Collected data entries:
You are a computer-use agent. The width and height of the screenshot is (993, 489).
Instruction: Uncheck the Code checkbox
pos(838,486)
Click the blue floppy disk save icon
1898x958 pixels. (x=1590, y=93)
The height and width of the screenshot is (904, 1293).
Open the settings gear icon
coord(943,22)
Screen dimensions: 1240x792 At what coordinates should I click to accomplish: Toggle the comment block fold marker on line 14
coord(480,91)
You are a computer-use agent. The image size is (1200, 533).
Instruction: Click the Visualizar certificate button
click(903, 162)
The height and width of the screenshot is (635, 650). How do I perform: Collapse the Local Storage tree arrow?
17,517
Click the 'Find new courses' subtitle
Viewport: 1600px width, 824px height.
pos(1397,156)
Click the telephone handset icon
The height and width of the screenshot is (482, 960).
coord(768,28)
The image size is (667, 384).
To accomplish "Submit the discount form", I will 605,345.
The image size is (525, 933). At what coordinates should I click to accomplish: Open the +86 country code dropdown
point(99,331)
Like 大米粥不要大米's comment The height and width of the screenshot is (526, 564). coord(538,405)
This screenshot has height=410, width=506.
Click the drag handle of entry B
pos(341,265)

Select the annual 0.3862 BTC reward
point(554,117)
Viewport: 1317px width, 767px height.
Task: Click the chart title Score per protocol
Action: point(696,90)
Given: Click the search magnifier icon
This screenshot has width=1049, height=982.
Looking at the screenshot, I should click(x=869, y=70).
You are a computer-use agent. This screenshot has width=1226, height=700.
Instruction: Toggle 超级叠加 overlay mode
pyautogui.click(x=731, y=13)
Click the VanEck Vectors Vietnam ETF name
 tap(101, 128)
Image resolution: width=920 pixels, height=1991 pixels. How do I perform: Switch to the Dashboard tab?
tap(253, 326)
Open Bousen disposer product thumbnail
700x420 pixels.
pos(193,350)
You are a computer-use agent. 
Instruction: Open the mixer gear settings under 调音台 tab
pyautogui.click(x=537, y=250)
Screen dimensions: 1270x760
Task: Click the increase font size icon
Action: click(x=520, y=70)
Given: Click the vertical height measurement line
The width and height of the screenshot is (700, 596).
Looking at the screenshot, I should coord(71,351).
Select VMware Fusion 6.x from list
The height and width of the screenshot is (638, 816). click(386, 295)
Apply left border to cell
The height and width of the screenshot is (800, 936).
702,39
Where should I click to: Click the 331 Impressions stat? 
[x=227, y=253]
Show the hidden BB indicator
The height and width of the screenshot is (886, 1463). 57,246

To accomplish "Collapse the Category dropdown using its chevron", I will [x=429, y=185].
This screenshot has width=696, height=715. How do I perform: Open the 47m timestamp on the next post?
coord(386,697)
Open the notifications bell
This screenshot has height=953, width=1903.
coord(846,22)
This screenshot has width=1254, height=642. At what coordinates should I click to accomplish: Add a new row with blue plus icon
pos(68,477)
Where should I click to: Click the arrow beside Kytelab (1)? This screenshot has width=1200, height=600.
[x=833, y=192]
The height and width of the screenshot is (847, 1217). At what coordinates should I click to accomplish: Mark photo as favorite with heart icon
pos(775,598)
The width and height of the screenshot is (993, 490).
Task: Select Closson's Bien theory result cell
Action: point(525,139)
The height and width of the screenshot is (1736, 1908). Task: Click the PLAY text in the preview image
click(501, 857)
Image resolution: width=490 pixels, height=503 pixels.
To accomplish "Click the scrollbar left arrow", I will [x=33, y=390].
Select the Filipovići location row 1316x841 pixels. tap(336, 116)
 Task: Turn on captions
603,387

### WORK INSTRUCTIONS
Every record above is to be copied out exactly.

### SOLUTION TO THIS EXERCISE
You are a computer-use agent. The width and height of the screenshot is (993, 489).
Instruction: Uncheck the Code checkbox
pos(838,486)
Click the blue floppy disk save icon
1898x958 pixels. (x=1590, y=93)
The height and width of the screenshot is (904, 1293).
Open the settings gear icon
coord(943,22)
Screen dimensions: 1240x792 At what coordinates should I click to accomplish: Toggle the comment block fold marker on line 14
coord(480,91)
You are a computer-use agent. The image size is (1200, 533).
Instruction: Click the Visualizar certificate button
click(903, 162)
The height and width of the screenshot is (635, 650). How do I perform: Collapse the Local Storage tree arrow?
17,517
Click the 'Find new courses' subtitle
Viewport: 1600px width, 824px height.
pos(1397,156)
Click the telephone handset icon
The height and width of the screenshot is (482, 960).
coord(768,28)
The image size is (667, 384).
To accomplish "Submit the discount form", I will 605,345.
The image size is (525, 933). At what coordinates should I click to accomplish: Open the +86 country code dropdown
point(99,331)
Like 大米粥不要大米's comment The height and width of the screenshot is (526, 564). coord(538,405)
This screenshot has height=410, width=506.
Click the drag handle of entry B
pos(341,265)

Select the annual 0.3862 BTC reward
point(554,117)
Viewport: 1317px width, 767px height.
Task: Click the chart title Score per protocol
Action: point(696,90)
Given: Click the search magnifier icon
This screenshot has width=1049, height=982.
Looking at the screenshot, I should click(x=869, y=70).
You are a computer-use agent. This screenshot has width=1226, height=700.
Instruction: Toggle 超级叠加 overlay mode
pyautogui.click(x=731, y=13)
Click the VanEck Vectors Vietnam ETF name
 tap(101, 128)
Image resolution: width=920 pixels, height=1991 pixels. How do I perform: Switch to the Dashboard tab?
tap(253, 326)
Open Bousen disposer product thumbnail
700x420 pixels.
pos(193,350)
You are a computer-use agent. 
Instruction: Open the mixer gear settings under 调音台 tab
pyautogui.click(x=537, y=250)
Screen dimensions: 1270x760
Task: Click the increase font size icon
Action: click(x=520, y=70)
Given: Click the vertical height measurement line
The width and height of the screenshot is (700, 596).
Looking at the screenshot, I should coord(71,351).
Select VMware Fusion 6.x from list
The height and width of the screenshot is (638, 816). click(386, 295)
Apply left border to cell
The height and width of the screenshot is (800, 936).
702,39
Where should I click to: Click the 331 Impressions stat? 
[x=227, y=253]
Show the hidden BB indicator
The height and width of the screenshot is (886, 1463). 57,246

To accomplish "Collapse the Category dropdown using its chevron", I will [x=429, y=185].
This screenshot has width=696, height=715. How do I perform: Open the 47m timestamp on the next post?
coord(386,697)
Open the notifications bell
This screenshot has height=953, width=1903.
coord(846,22)
This screenshot has width=1254, height=642. At what coordinates should I click to accomplish: Add a new row with blue plus icon
pos(68,477)
Where should I click to: Click the arrow beside Kytelab (1)? This screenshot has width=1200, height=600.
[x=833, y=192]
The height and width of the screenshot is (847, 1217). At what coordinates should I click to accomplish: Mark photo as favorite with heart icon
pos(775,598)
The width and height of the screenshot is (993, 490).
Task: Select Closson's Bien theory result cell
Action: point(525,139)
The height and width of the screenshot is (1736, 1908). Task: Click the PLAY text in the preview image
click(501, 857)
Image resolution: width=490 pixels, height=503 pixels.
To accomplish "Click the scrollbar left arrow", I will [x=33, y=390].
Select the Filipovići location row 1316x841 pixels. tap(336, 116)
 Task: Turn on captions
603,387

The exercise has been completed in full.